According to debut author and data scientist Kaldero, the first industrial revolution, in the late 18th and early 19th centuries, hinged on steam power and locomotives; the second harnessed electricity; and the third drew in the power of the internet. The era that he calls the Fourth Industrial Revolution—the subject of this book—will see the rise of artificial intelligence, or “AI.” Kaldero’s aim in these densely packed chapters is to demystify the dawning “Machine Intelligence Revolution” and data-related terminology. Specifically, he aims to make these elements more accessible to readers in the business world, many of whom may be intimidated by leading-edge tech. Throughout this book, Kaldero stresses how better analysis of larger amounts of customer data can increase a company’s return on investment, or “ROI”: “Your business is in danger if you’re afraid of machine intelligence, because you’re not making data-driven decisions.” Kaldero traces these principles through specific case studies; for instance, in a banking model, one can use AI to more efficiently and quickly analyze more factors when deciding whether to extend credit to a customer, and thus “identify creditworthy customers among those currently rejected.” In an e-commerce model, he asserts, one can better analyze customer-engagement data to increase profits.
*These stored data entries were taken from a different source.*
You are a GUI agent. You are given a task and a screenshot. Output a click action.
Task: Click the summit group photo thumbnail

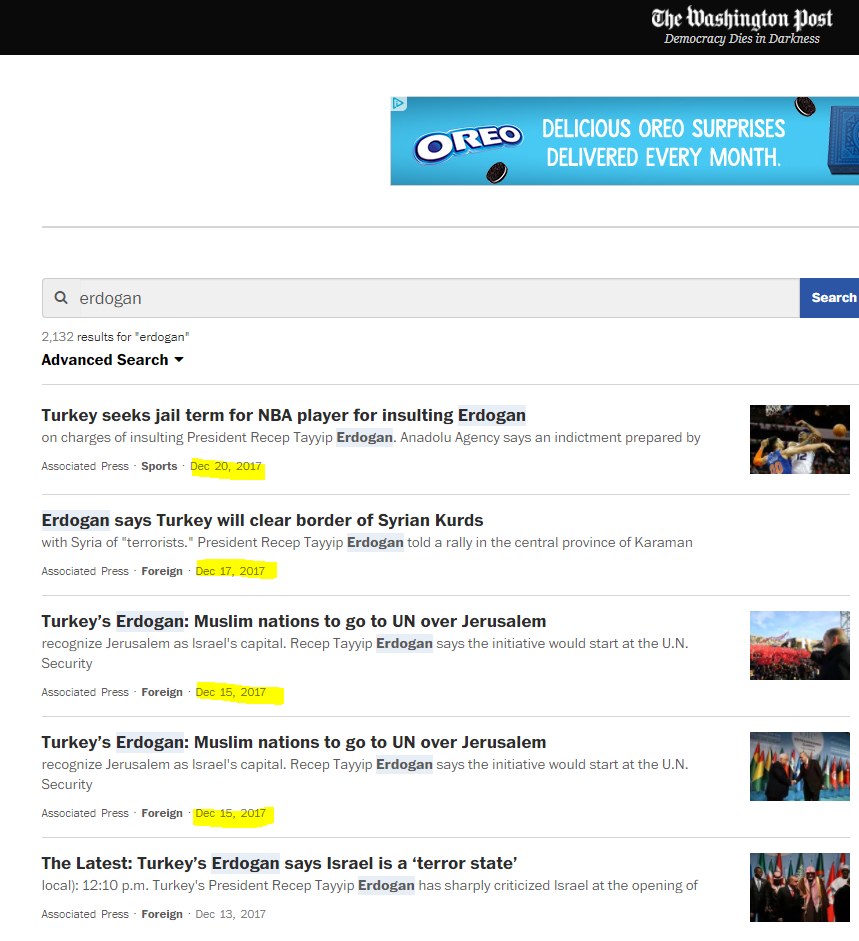click(799, 887)
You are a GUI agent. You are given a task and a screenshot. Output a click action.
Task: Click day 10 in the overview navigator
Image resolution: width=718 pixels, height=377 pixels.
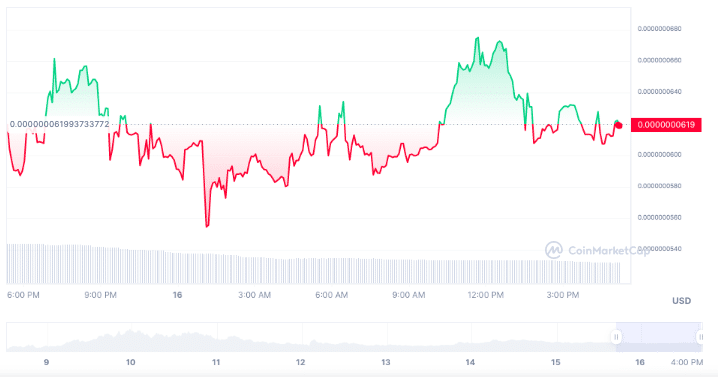pyautogui.click(x=131, y=362)
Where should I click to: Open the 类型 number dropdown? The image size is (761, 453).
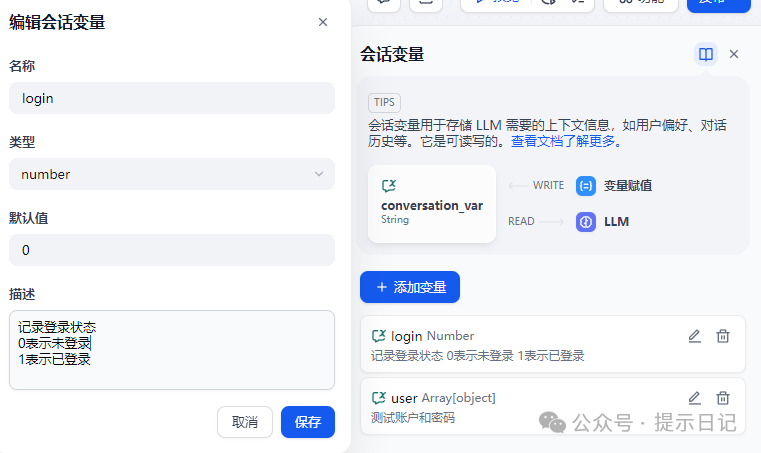click(x=172, y=174)
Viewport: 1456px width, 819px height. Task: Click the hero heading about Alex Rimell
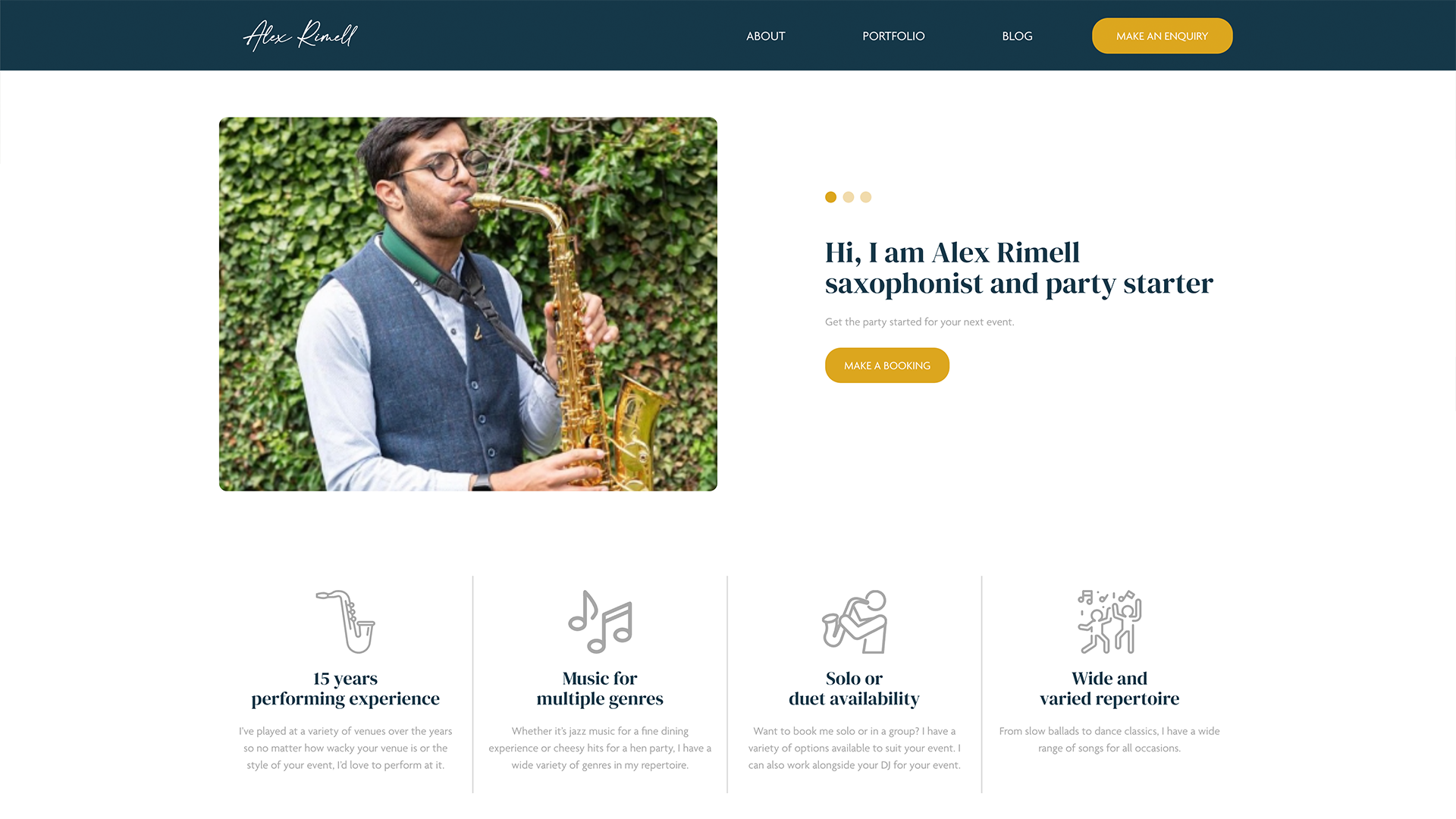[1018, 268]
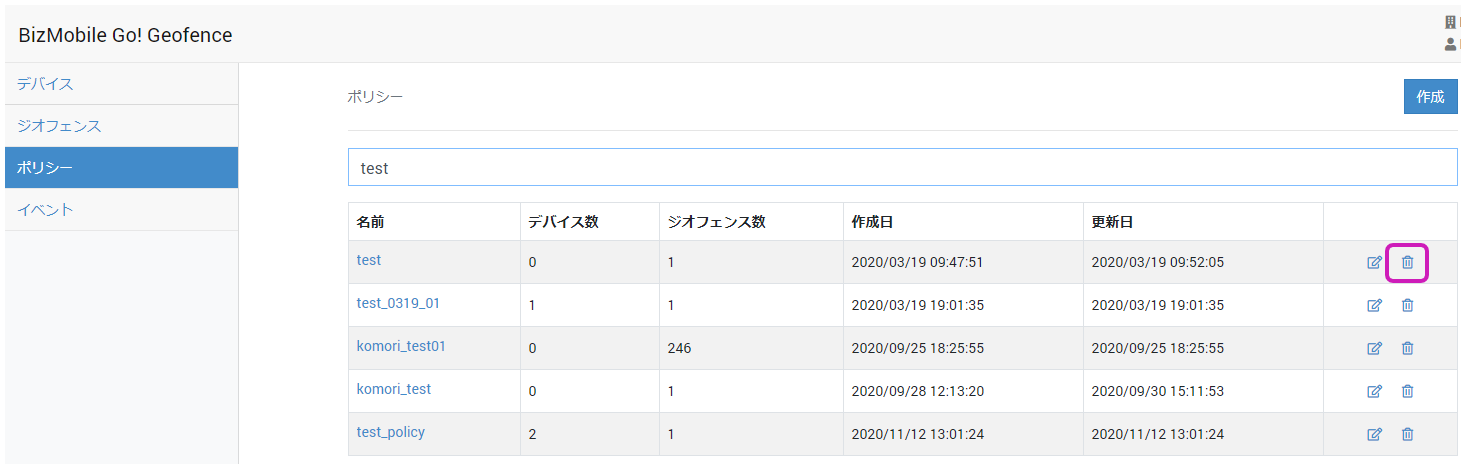This screenshot has height=464, width=1465.
Task: Edit the test_0319_01 policy row
Action: 1374,305
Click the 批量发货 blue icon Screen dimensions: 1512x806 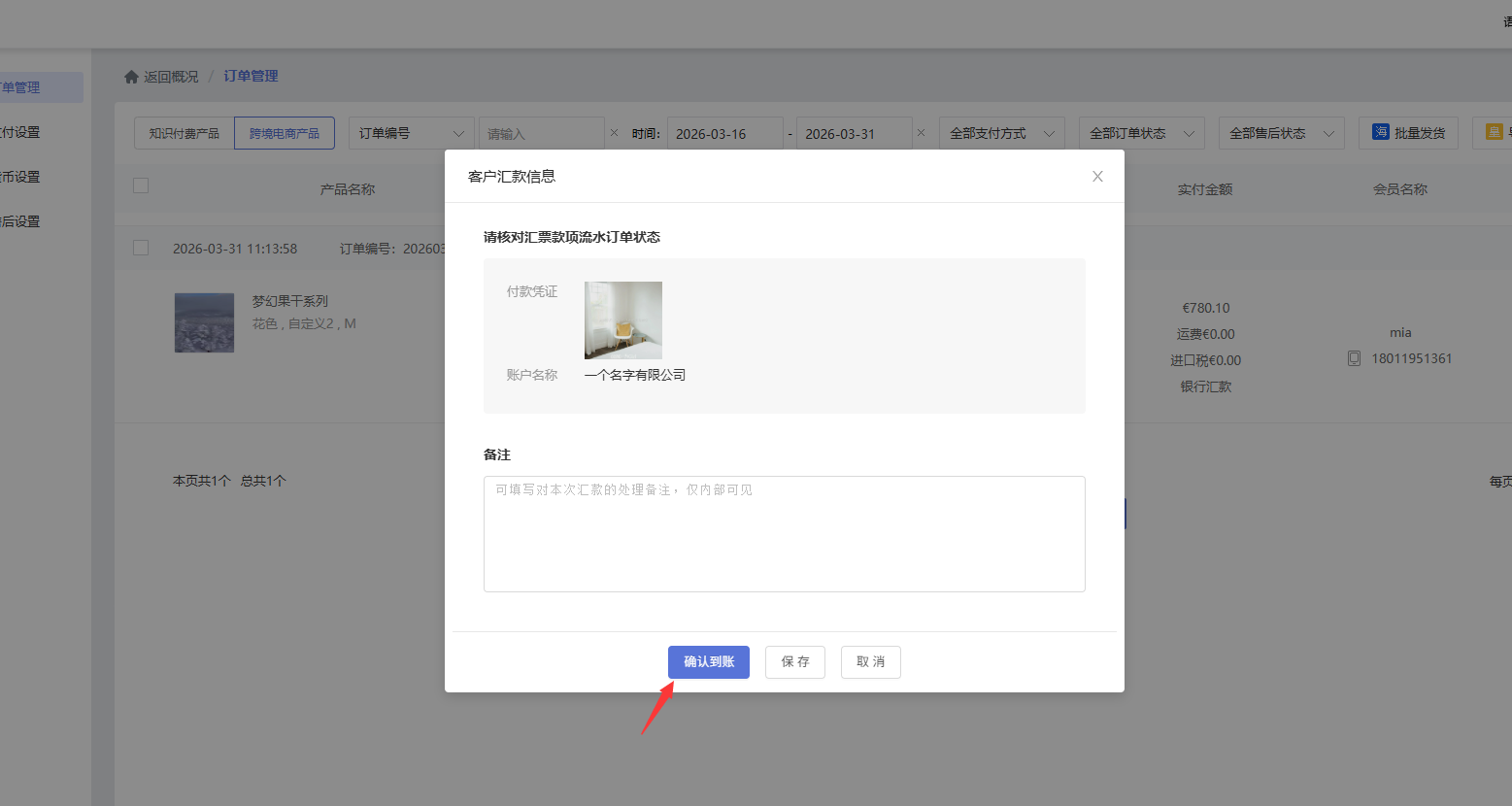click(x=1380, y=132)
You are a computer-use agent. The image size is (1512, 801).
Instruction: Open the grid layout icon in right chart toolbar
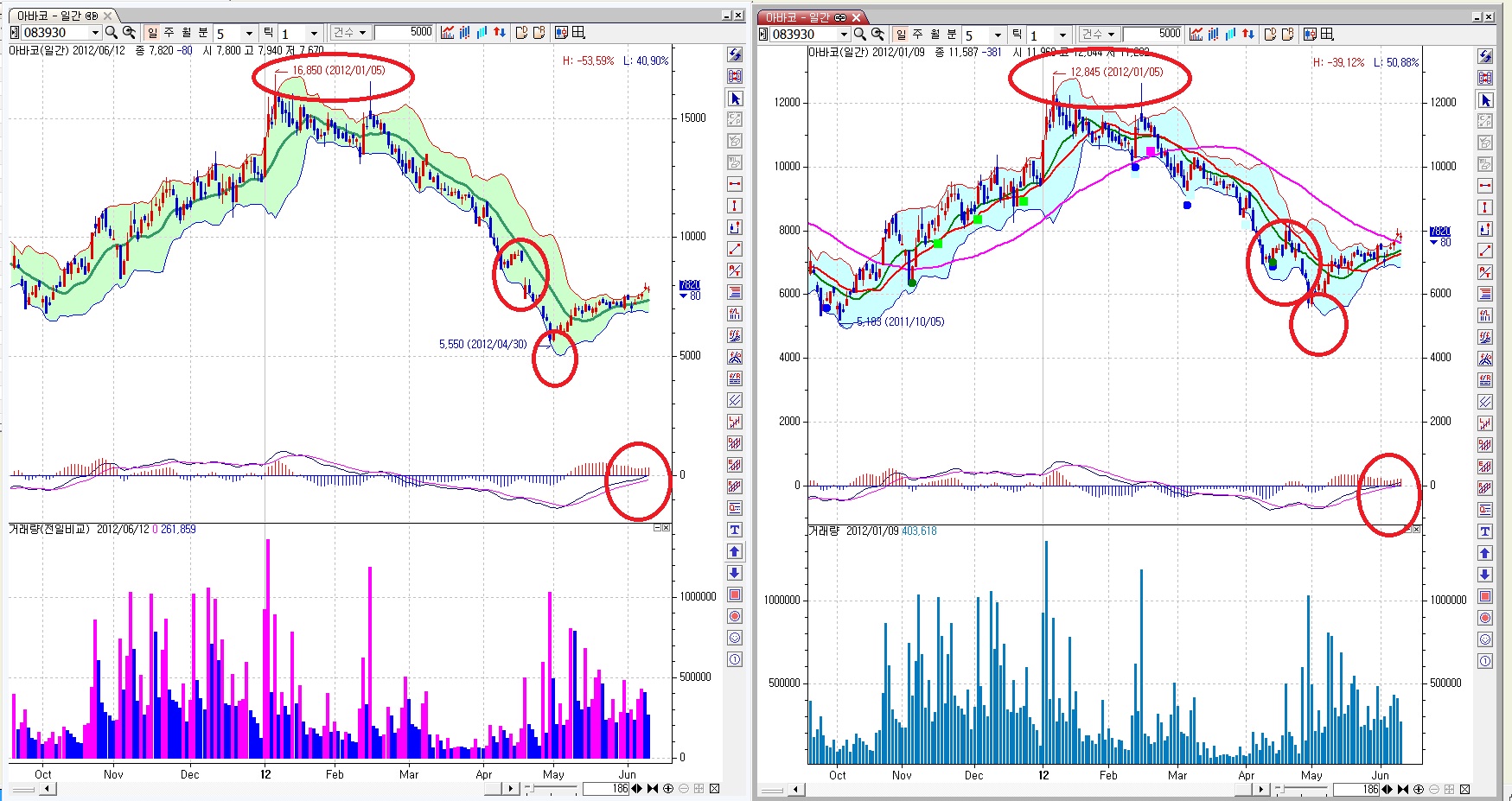[1328, 35]
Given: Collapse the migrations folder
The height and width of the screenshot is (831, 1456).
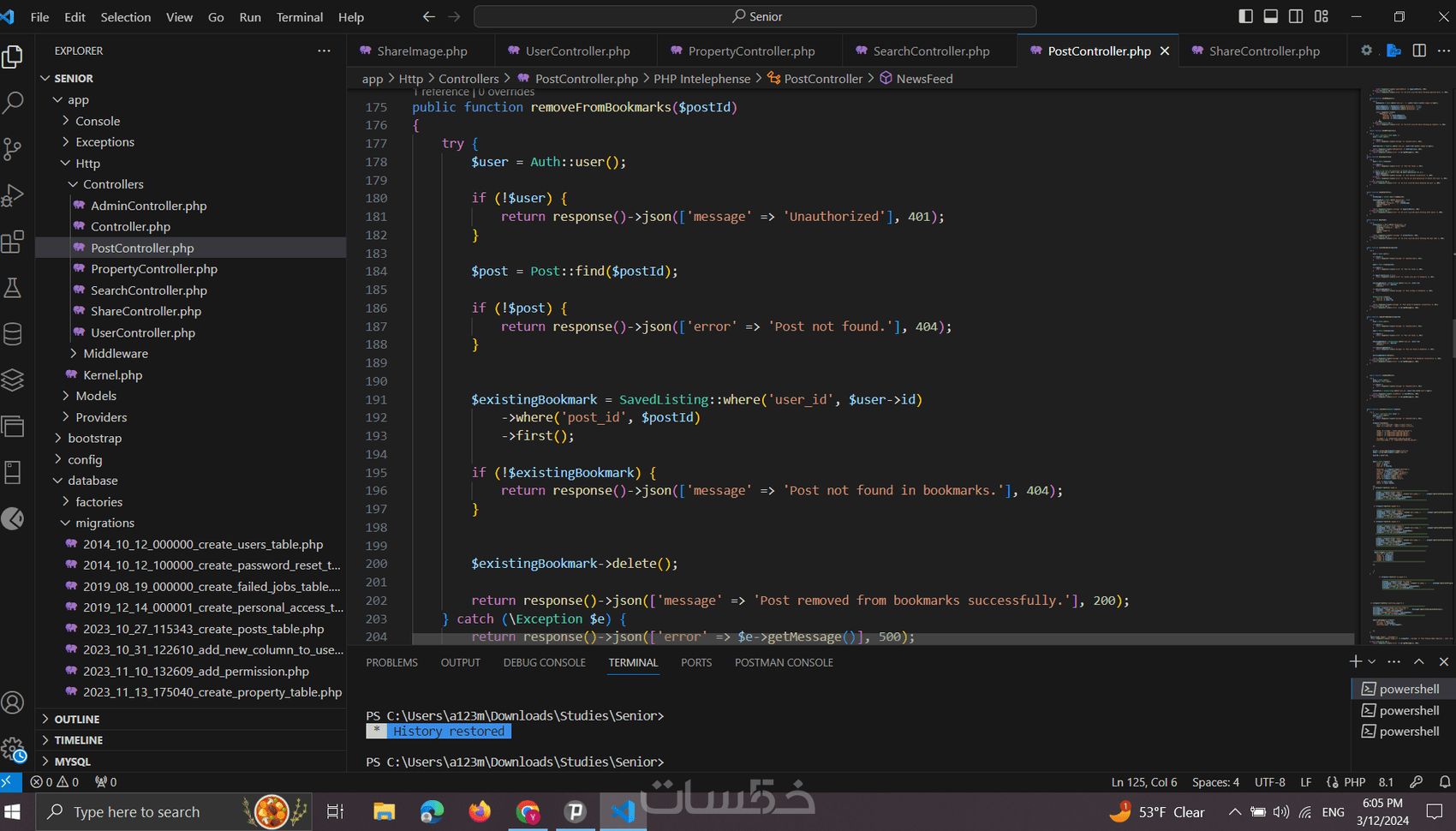Looking at the screenshot, I should pyautogui.click(x=104, y=523).
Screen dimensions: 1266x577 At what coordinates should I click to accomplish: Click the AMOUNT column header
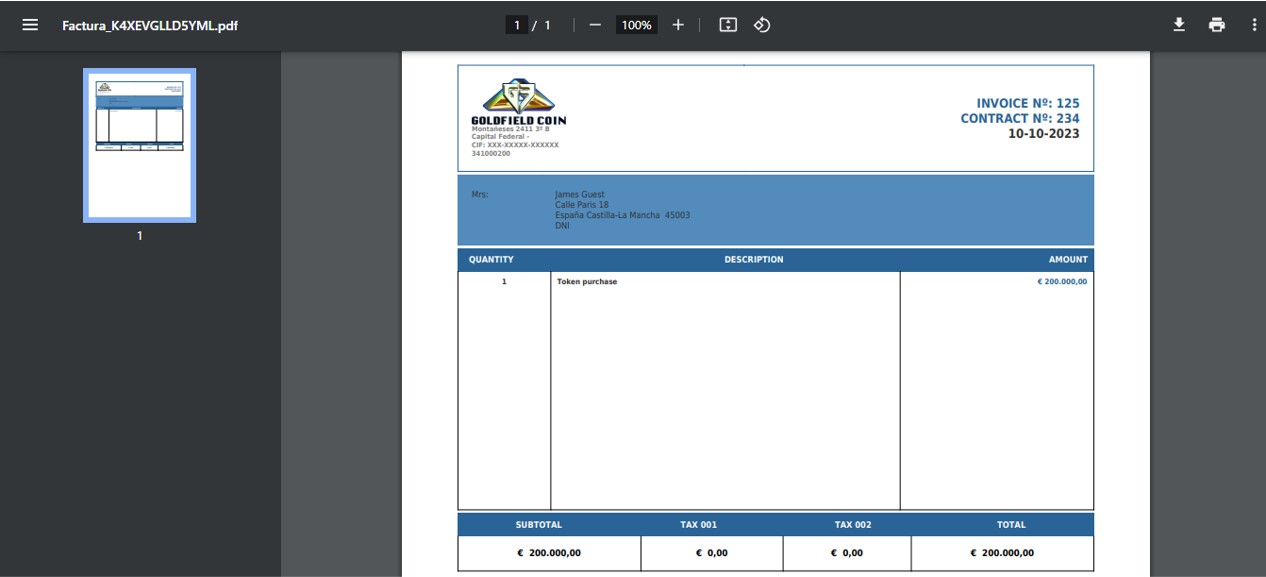(x=1067, y=260)
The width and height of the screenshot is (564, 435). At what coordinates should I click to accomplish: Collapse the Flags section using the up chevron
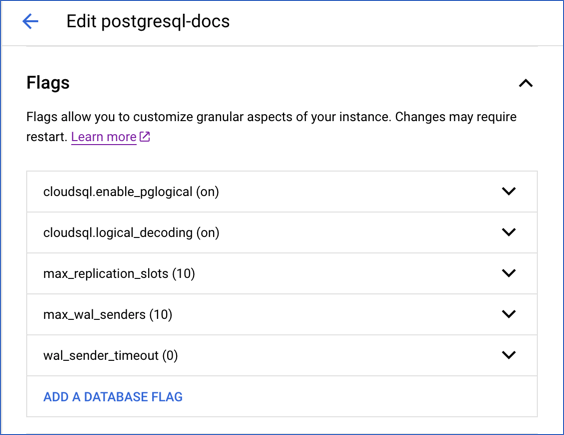coord(526,83)
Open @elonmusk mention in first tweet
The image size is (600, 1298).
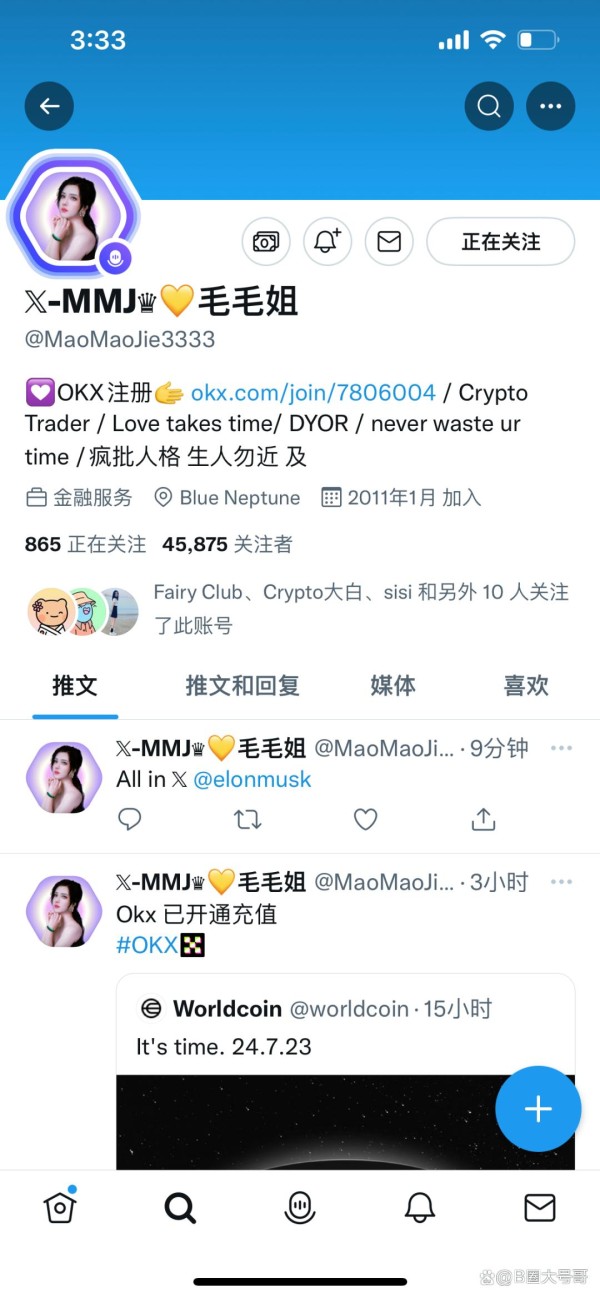pyautogui.click(x=252, y=779)
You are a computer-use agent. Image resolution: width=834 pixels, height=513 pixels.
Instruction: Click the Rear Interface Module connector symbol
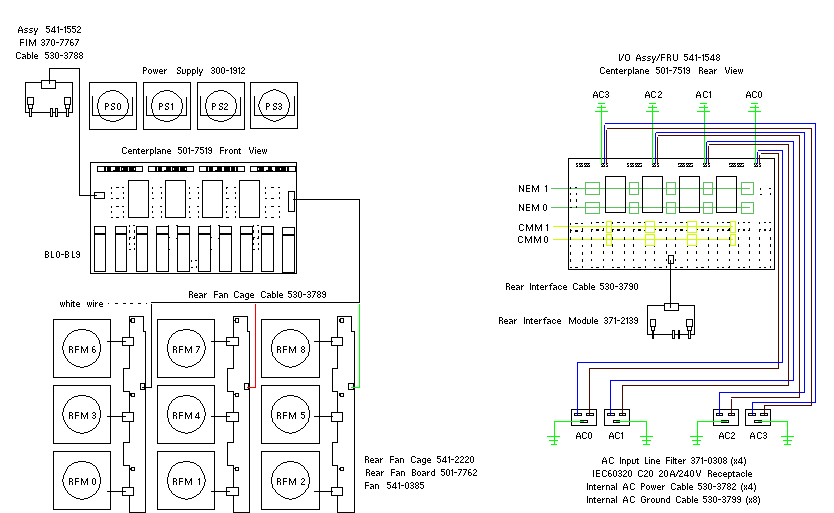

The bulk of the book is dedicated to providing an overview of six basic principles to help organizations harness information in new ways; they address how one may devise an overall data strategy, and how one can streamline and accelerate how data gets broken down into useful bits (“speed to insight”). The overall picture that Kaldero paints has an air of inevitability about it, as he lays out carefully modulated steps to bring data science into existing business models, and many businesspeople will find his book to be invaluable.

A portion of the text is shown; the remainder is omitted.